QUOTED TEXT>
-------------------------
On another occasion he stops by to read The Siege of Corinth. Or, he and his sister come and walk in the woods and everyone sits down to tell stories. I assume that everyone includes your sister Anna.
One day, Lucy Suckling comes over alone and has a long and serious talk with your mother about her family's affairs. She and Robert have had a blow-up with their father at Barsham. This makes some sense because the Revd Alfred Inigo Fox Suckling was a notorious spendthrift who almost ruined his family. It's only your father's later sensible handling of Anna's marriage contract that saves the Sucklings from complete ruin.
The next day, though, Robert calls at Woodton to sit under a tree and finish reading The Lady of the Lake.
After that, it all happens quite swiftly:
12th, Robert Suckling called; a very rainy day. He stayed in oak room and afterwards played battledore and shuttlecock with Anna in the Hall. Robert Groome left us, and I sat with dear Sophy in the drawing room after he was gone.
13th, Robert Suckling came into the front of the house and looked at Papa cutting laurels. Anna and I were dressing to dine out at Mr Howe's with Papa and Mama.
14th, Tony and Robert Suckling called, also Mr Howes. After luncheon Robert and Anna, Sarah and I walked in the Shrubbery, when the announcement took place between R. Suckling and Anna. I trust God's Blessing will attend their engagement and that they may be very happy. He had a communication with Mama on his return, and in the evening with dear Papa, when he came to drink tea, and seemed the happiest of mortals.
I wonder what they say to each other, Robert Suckling and your father, as he snips away at the laurels? Do Anna and Harriet, upstairs dressing, snatch furtive glances out of an upstairs window, fully aware of what must be going on down there? Two men standing on the gravel, heads bent, earnestly talking. Are there embraces in that upstairs room, laughter, tears of happiness?
And what about your father? What does he really feel? Pride, excitement, or a touch of sadness? Is his joy for Anna eclipsed, however briefly, by his memories of your own all too brief love for this man, by the still raw fact of your young death?
The summer is full of joy, it must be. But November finds them all at Dawlish with the now severely ill Sophy. Meanwhile, Anna gets measles. Ellen also becomes unwell. And then there's a long break in the journal when Harriet herself succumbs to fever.
-------------------------
DATA PROVIDED>
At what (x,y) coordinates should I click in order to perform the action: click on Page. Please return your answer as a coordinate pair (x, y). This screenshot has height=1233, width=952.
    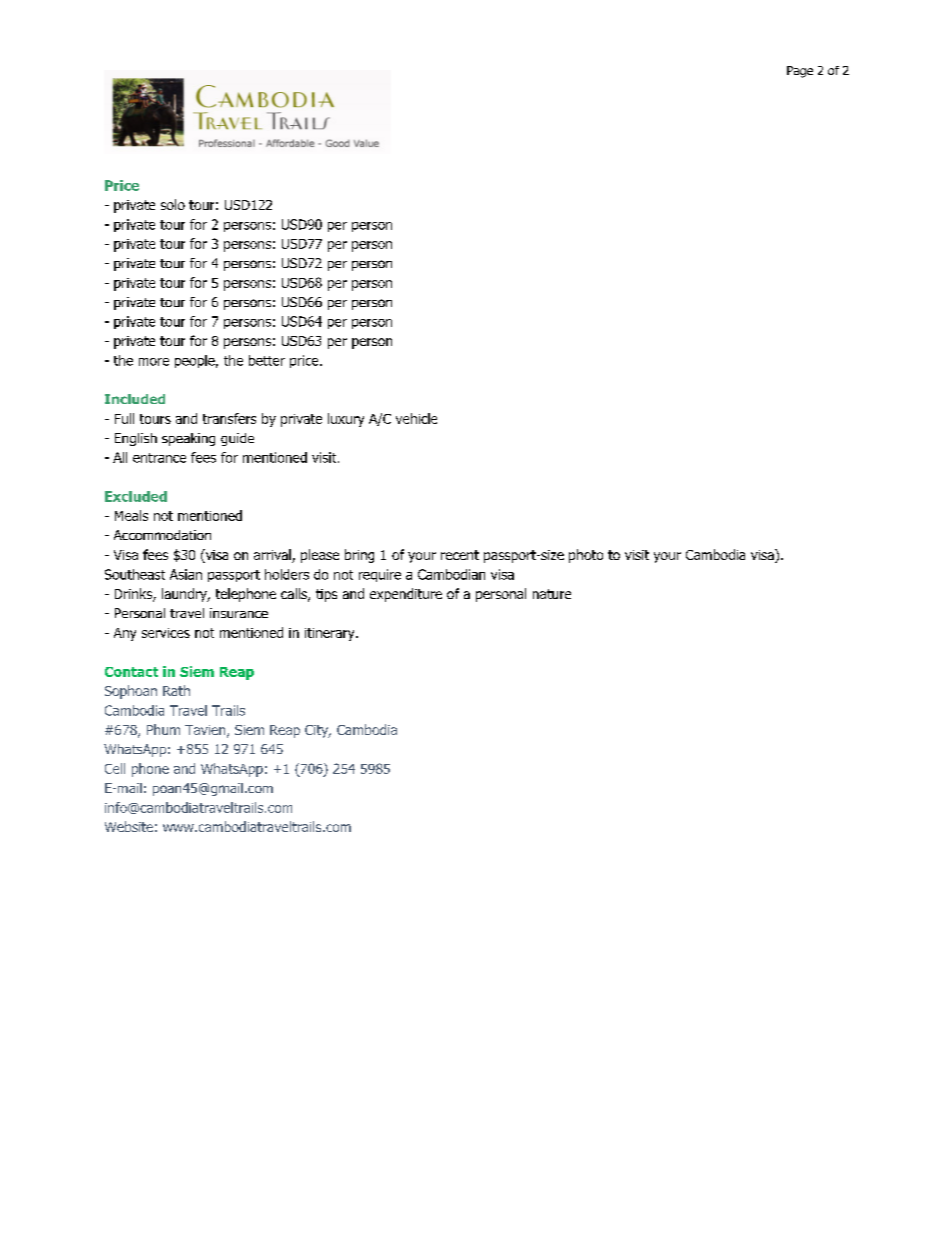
-------------------------
THE TASKS>
1. In the passage about Anna's engagement, where did the announcement between Robert Suckling and Anna take place?
2. Do these statements agree with the passage about Anna's engagement? Answer yes or no for each, quoting the deciding words. (a) Robert Suckling played battledore and shuttlecock with Anna in the Hall. (b) On the 13th, Papa was cutting roses. (c) Lucy Suckling came over with her brother for her serious talk about her family's affairs.
The data above are separate from the passage about Anna's engagement.

SOLUTIONS TO EACH TASK>
1. In the Shrubbery, during a walk after luncheon on the 14th.

2.
(a) Yes: "played battledore and shuttlecock with Anna in the Hall"
(b) No: "looked at Papa cutting laurels"
(c) No: "Lucy Suckling comes over alone"